Not sure how many of you have read the latest coverage on Techmeme of the 3-year old lawsuit against Facebook. There’s also the question of whether the lawsuit will affect a potential Facebook IPO. For a summary of the lawsuit, I’ll take a page from VentureBeat and post the great summary at Portfolio:

The lawsuit, filed by brothers Cameron and Tyler Winklevoss, and Divya Narendra, accuses Zuckerberg, Facebook’s 23-year-old C.E.O, of stealing the source code, design, and business plan for Facebook in 2003 when he briefly worked in the Harvard dorms as a programmer for their own fledgling social-networking site, now known as ConnectU.

The plaintiffs have demanded that Facebook be shut down and that full control of the site – and its profits – be turned over to them.

But what I really wanted to focus on is the fact that business really is all about execution. Ideas and code don’t make successful websites. Cameron, Tyler, and Divya should just accept that Mark made one kick-ass business out of their idea and move on to their next venture.

So, what stopped the original HarvardConnect team (now ConnectU) from succeeding? Business know-how & instincts? Maybe. Not building a community of passionate users? Maybe. Not listening to user feedback early on? Maybe. Wrongly prioritizing features? Maybe. Not getting the word to the right people? Maybe.

But coding ability? No. The idea? CERTAINLY NOT.

This is also why I don’t quite get why so many start-ups remain so secretive. Face it — if your idea is a good one, there are probably at least 10 other people thinking about it. It all comes down to execution — solving real problems, listening to users, getting the word out to connectors and mavens, making the right strategic decisions, hiring & retaining the best and the brightest talent, etc. It’s not about the idea.

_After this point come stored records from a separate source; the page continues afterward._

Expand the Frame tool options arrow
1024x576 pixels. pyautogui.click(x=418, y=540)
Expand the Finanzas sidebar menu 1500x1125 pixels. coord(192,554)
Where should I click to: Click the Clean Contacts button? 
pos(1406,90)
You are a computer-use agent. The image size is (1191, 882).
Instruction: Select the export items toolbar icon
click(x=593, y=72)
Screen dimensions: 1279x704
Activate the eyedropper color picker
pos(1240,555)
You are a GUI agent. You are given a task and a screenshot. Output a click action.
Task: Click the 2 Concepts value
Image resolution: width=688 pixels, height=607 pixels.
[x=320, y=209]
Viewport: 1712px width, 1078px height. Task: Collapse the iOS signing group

I think it is pretty pathetic that Cameron, Tyler, and Divya are just trying to latch on to Facebook because they failed to make a business out of their idea, while Mark Zuckerberg succeeded. Companies/individuals that fail with their idea shouldn’t bitch and moan about how unfair it is. They should learn from their mistakes and do better next time.


  • Great commentary on the whole lawsuit. I agree, it’s apparent that Mark Zuckerberg ran with the idea and executed it well. Lawsuits sometimes just annoy me, and I’m sure right now Facebook’s lawyers are trying to figure out how to make this all go away.

    Rex

  • Sounds like the Judge doesn’t think much of the case either.